TASK BRIEF: Retype the records below so that each one matches exactly.

Saved entries

* * * *

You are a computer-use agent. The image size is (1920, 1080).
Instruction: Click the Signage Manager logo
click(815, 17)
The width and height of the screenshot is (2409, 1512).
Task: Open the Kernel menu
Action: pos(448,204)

* * * *

WORKED SOLUTION:
You are a computer-use agent. The image size is (1920, 1080).
Instruction: Click the Signage Manager logo
click(815, 17)
The width and height of the screenshot is (2409, 1512).
Task: Open the Kernel menu
Action: pos(448,204)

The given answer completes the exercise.